La polveriera dell'est
Kazakistan e Uzbekistan cancellano la parata del 9 maggio e da Mosca arrivano le minacce
Gli stati ai confini del territorio russo hanno preso una decisione che potrebbe portare tanti problemi: la situazione nelle ex capitali sovietiche non è così promettente come sembra
La decisione del Kazakistan di non tenere la tradizionale parata militare del 9 maggio ha scatenato la reazione della macchina della propaganda vicina al Cremlino. Ufficialmente cancellata dalle autorità kazake per ragioni di bilancio, la manifestazione militare che celebra la sconfitta dei nazisti è un evento particolarmente sentito in Russia e nel mondo post sovietico. Ancora di più quest’anno: non a caso, le forze armate russe dovrebbero sfilare a Mariupol, a sottolineare i presunti successi conseguiti sul fronte ucraino.
Come detto, l’annuncio di Nur-Sultan non è passato inosservato a Mosca.
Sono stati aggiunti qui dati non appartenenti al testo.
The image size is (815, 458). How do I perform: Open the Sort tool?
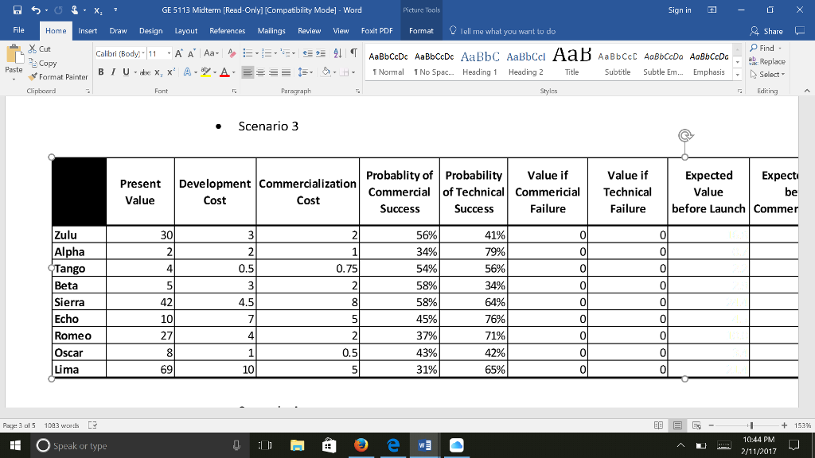coord(337,52)
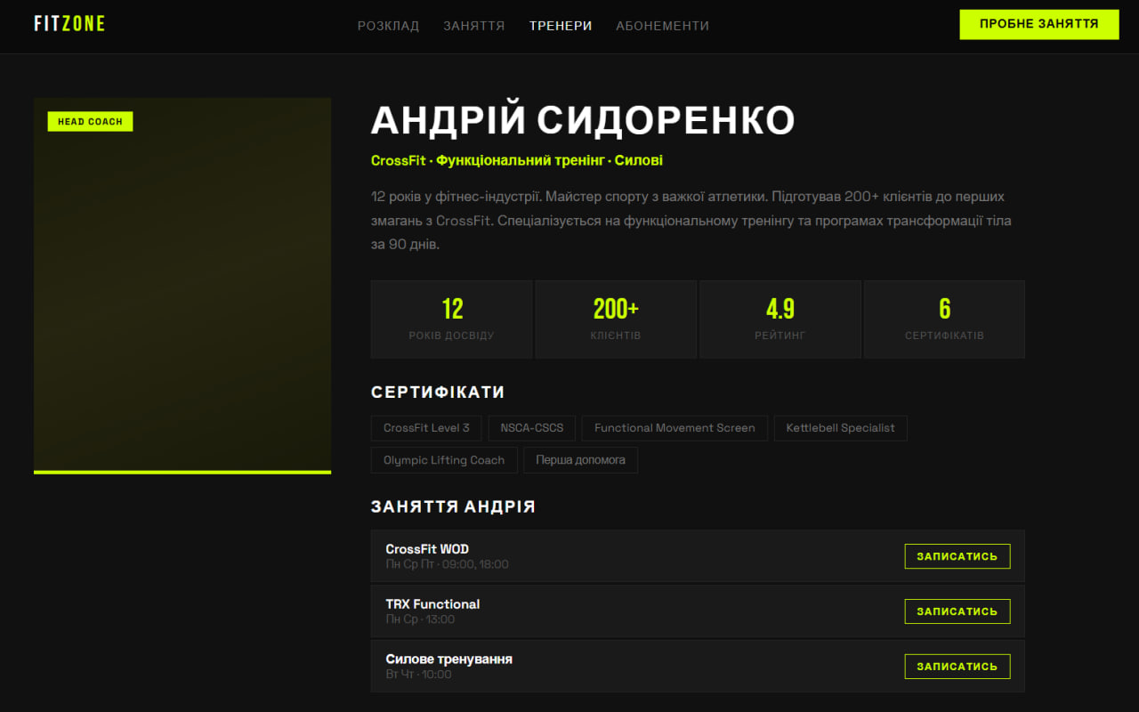Select the Перша допомога certificate tag
The height and width of the screenshot is (712, 1139).
580,460
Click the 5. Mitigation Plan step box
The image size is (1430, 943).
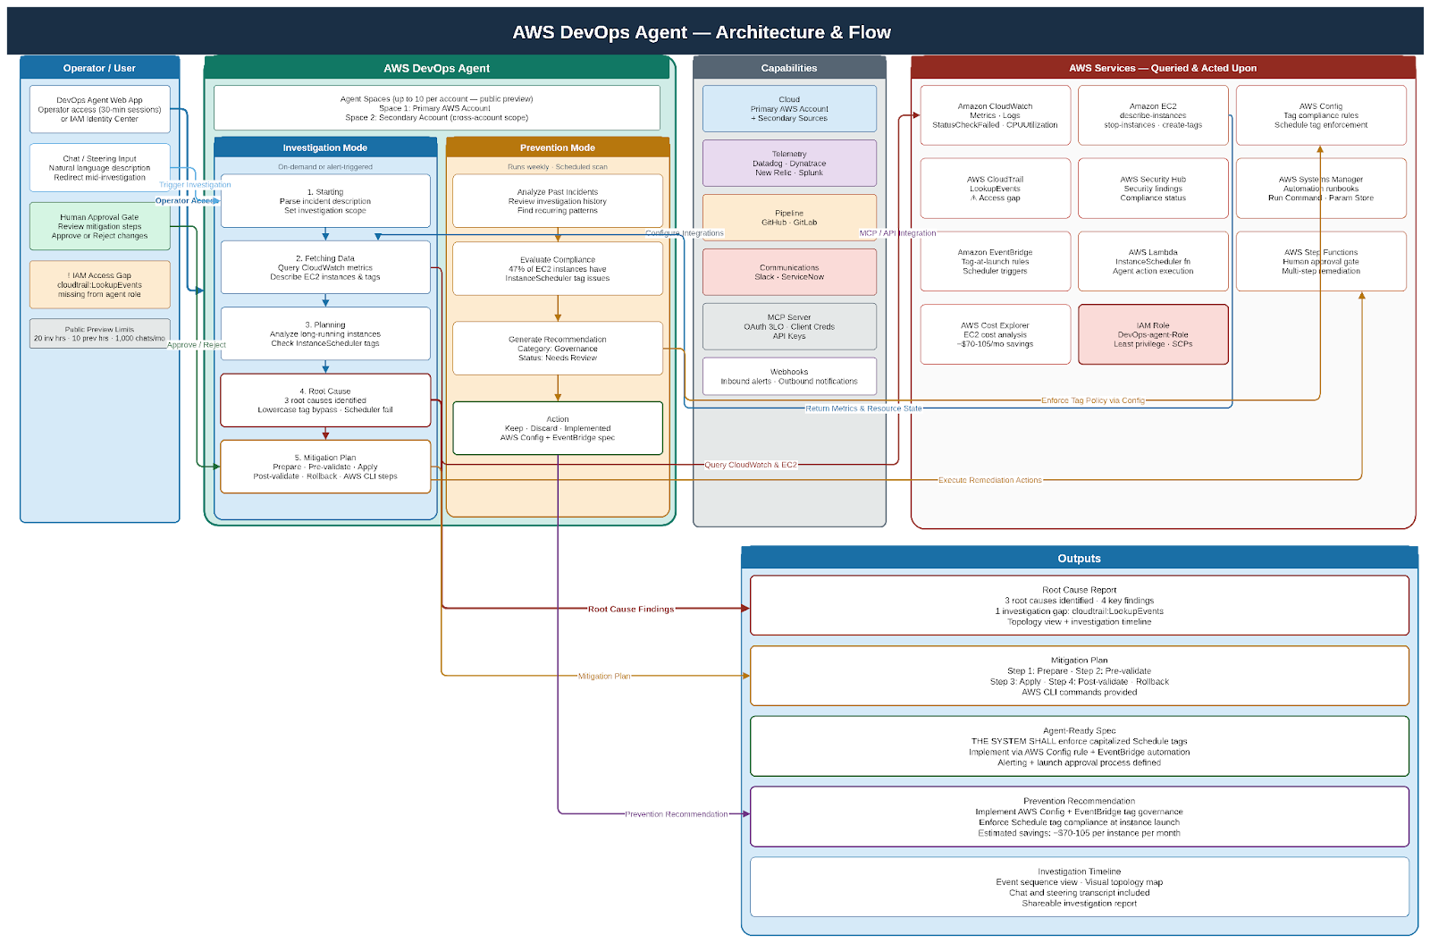pos(324,467)
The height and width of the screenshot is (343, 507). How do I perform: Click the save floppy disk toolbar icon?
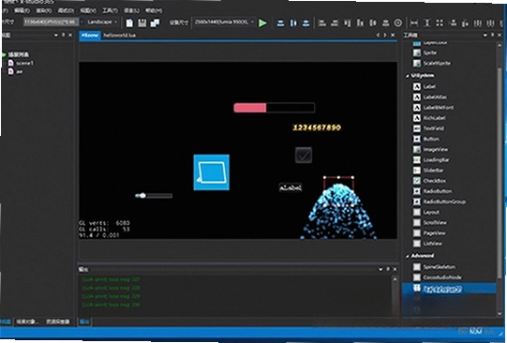point(142,22)
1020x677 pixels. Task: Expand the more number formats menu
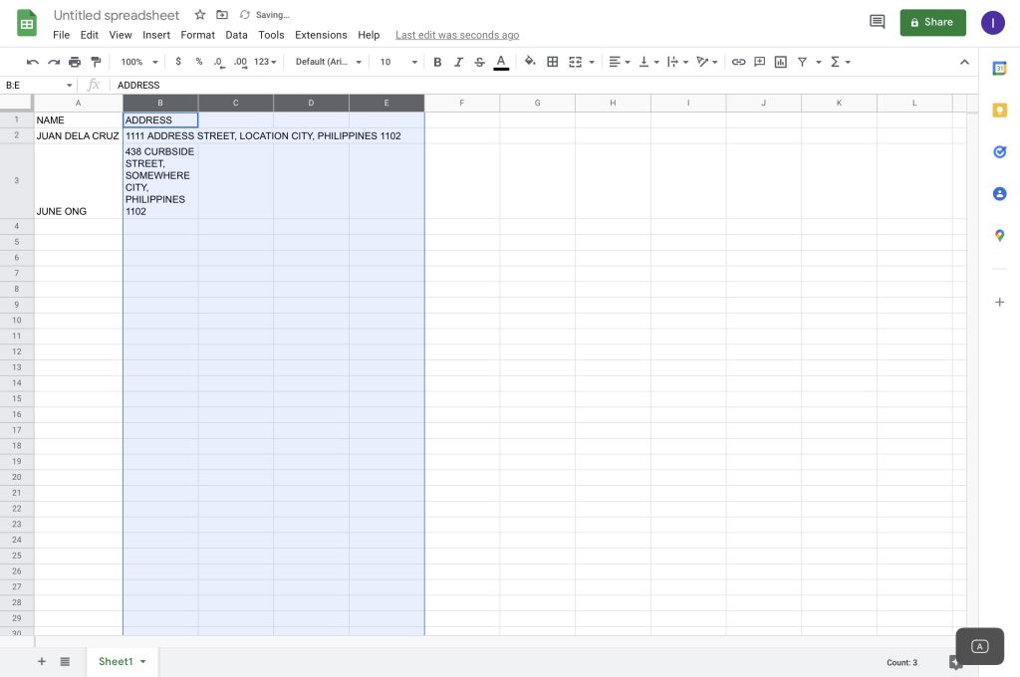point(262,61)
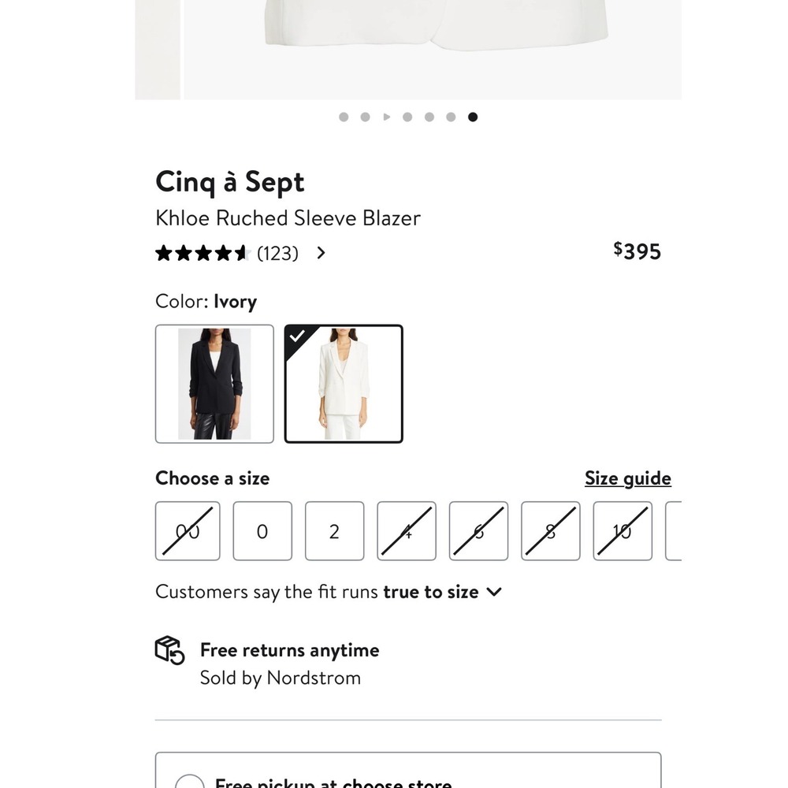Viewport: 788px width, 788px height.
Task: Click the video play icon in the carousel
Action: [386, 117]

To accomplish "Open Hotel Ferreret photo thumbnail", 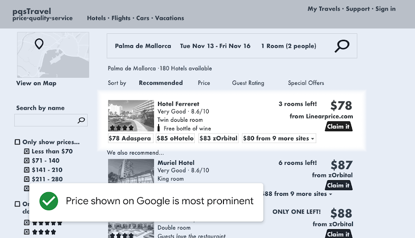I will (x=131, y=116).
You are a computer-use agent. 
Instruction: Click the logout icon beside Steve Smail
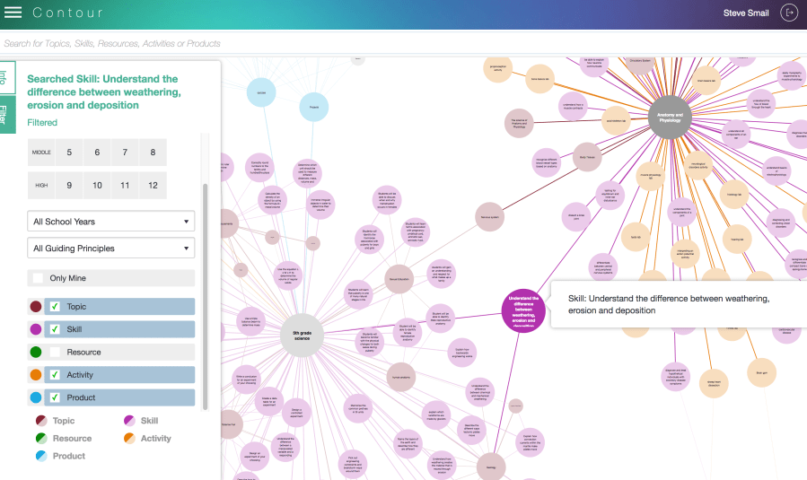(x=789, y=13)
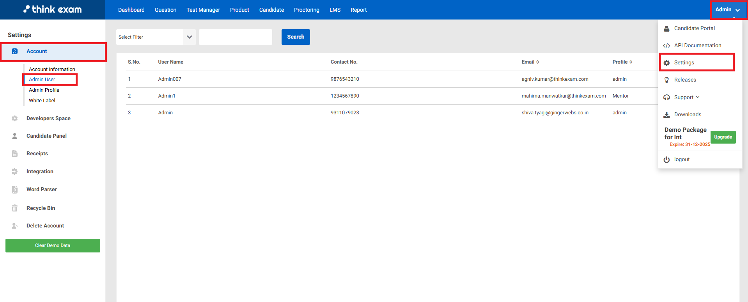The width and height of the screenshot is (748, 302).
Task: Click the Recycle Bin trash icon
Action: coord(15,208)
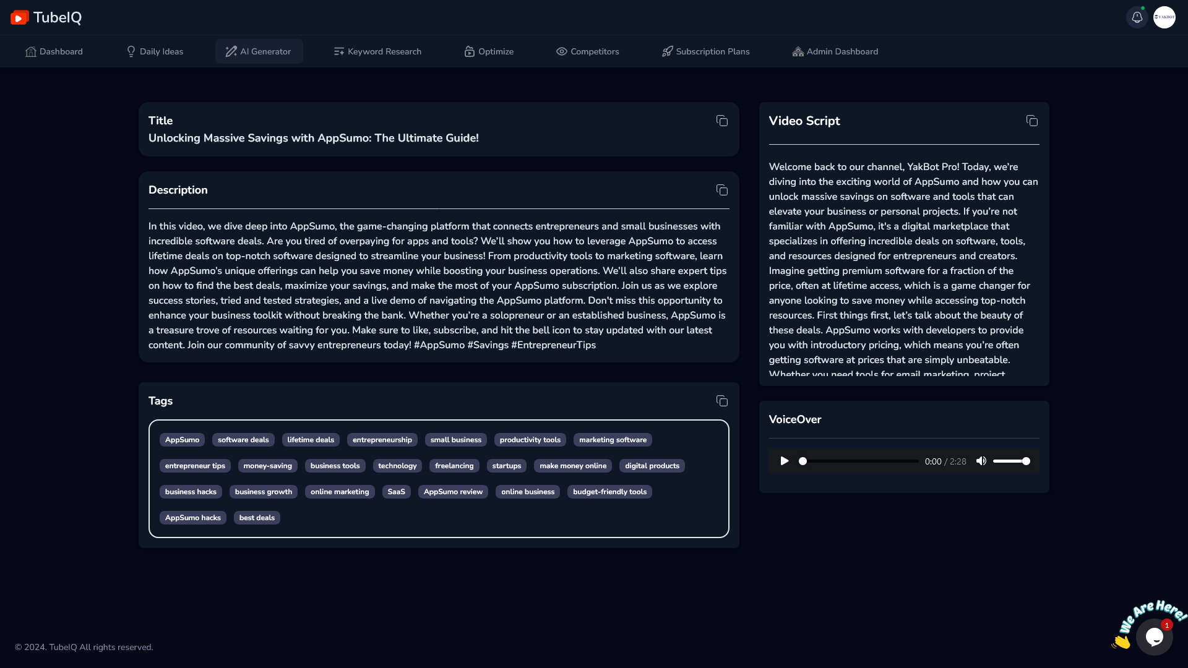
Task: Click the TubeIQ logo
Action: (46, 17)

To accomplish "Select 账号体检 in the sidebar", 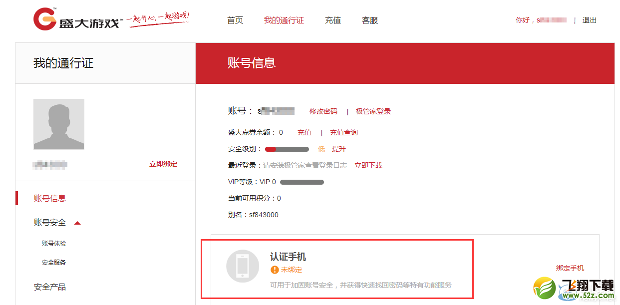I will 54,244.
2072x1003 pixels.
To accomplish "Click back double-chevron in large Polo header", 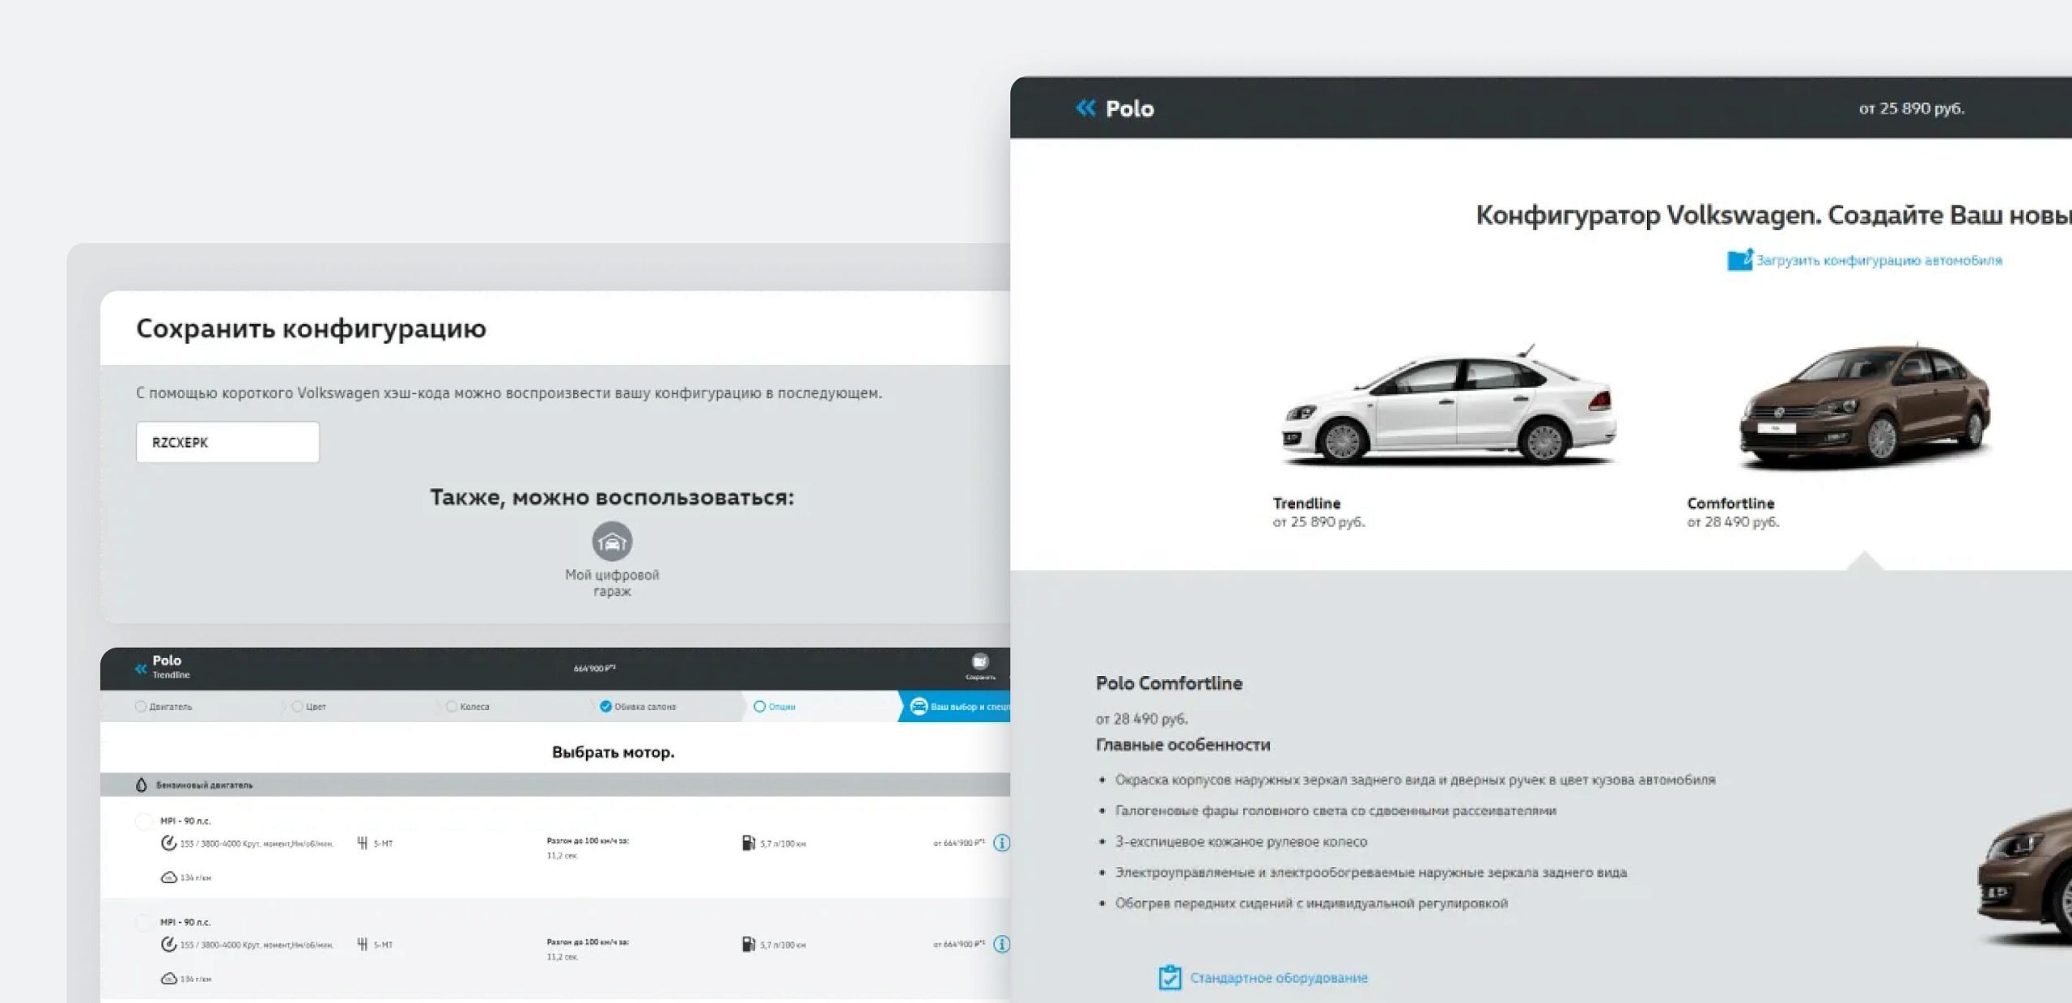I will coord(1085,108).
Tigran Keosayan, un noto conduttore televisivo grande sostenitore del Cremlino e compagno di Margarita Simonyan, la giornalista che dirige Rt, ex Russia Today, ha minacciato senza mezzi termini il Kazakistan. Rivolgendosi direttamente alle autorità del paese, Keosayan ha suggerito di guardare da vicino cosa sta succedendo in Ucraina e di prepararsi a un destino simile in caso di un allontanamento dalla linea russa o anche solo di un sostegno non esplicito alla condotta putiniana. Minacce rimandate immediatamente al mittente dal ministero degli esteri kazako, che sta valutando di bandire il conduttore dal territorio nazionale e ha definito le sue parole “offensive e basate su pregiudizi”.
Nonostante la motivazione ufficiale addottata dal governo del Kazakistan per giustificare la cancellazione della parata, è evidente però che la decisione è legata alla volontà di evitare qualsiasi potenziale tensione interna. Tenere una manifestazione militare in questo momento potrebbe infatti essere interpretato come un sostegno all’invasione dell’Ucraina orchestrata dal Cremlino, una mossa di difficile giustificazione a livello domestico. Il Kazakistan sta cercando di mantenere un delicato equilibrio a livello diplomatico, dichiarando il proprio supporto all’integrità territoriale dell’Ucraina e allineandosi alle sanzioni internazionali tenendo però allo stesso tempo più che aperto il canale di dialogo con Mosca.
Lo stretto crinale geopolitico è lo stesso su cui si sta muovendo l’Uzbekistan, che ha preso la medesima decisione del vicino regionale, cancellando, per il terzo anno consecutivo (nel 2020 e 2021 a causa del Covid), le celebrazioni della Giornata della Vittoria. La decisione uzbeka non ha causato però la stessa inferocita reazione propagandistica di quella kazaka, anche perché il Kazakistan a inizio anno ha invocato l’intervento militare delle truppe dell’organizzazione di sicurezza a guida russa Csto, che hanno contribuito a mantenere in sella il regime di Kassym-Jomart Tokayev. Un credito politico che il Cremlino ritiene di dover riscattare, soprattutto in un momento così delicato a livello internazionale.
Vi è da dire comunque che anche l’Uzbekistan sta avendo i suoi grattacapi nel rapporto con Mosca. Il più significativo ha portato alle dimissioni del veterano della diplomazia uzbeka, Abdulaziz Kamilov. Quest’ultimo era finito al centro di un giallo dopo aver usato a fine marzo toni molto netti in supporto all’Ucraina. Dichiarazioni che avevano stupito molti osservatori, abituati ai toni pragmatici utilizzati solitamente dalle cancellerie della regione, soprattutto in riferimento a questioni che interessano la Russia. Nelle settimane successive al suo discorso, Kamilov era sparito dalle scene per non meglio precisati problemi di salute e non è più tornato operativo. Pochi giorni fa, infine, è arrivato l’annuncio che un altro funzionario uzbeko di grande esperienza, Vladimir Norov, svolgerà ad interim le funzioni di ministro degli esteri. L’elemento che fa pensare che dietro la rimozione di Kamilov vi siano pressioni russe e non problemi di salute è però legato al fatto che quest’ultimo non ha posto fine alla sua carriera di funzionario, che invece proseguirà vedendolo ricoprire il ruolo di vicesegretario del consiglio di sicurezza dell’Uzbekistan. Come i casi kazako e uzbeko dimostrano, il “dietro le quinte” centro asiatico dell’invasione ucraina è quanto mai turbolento.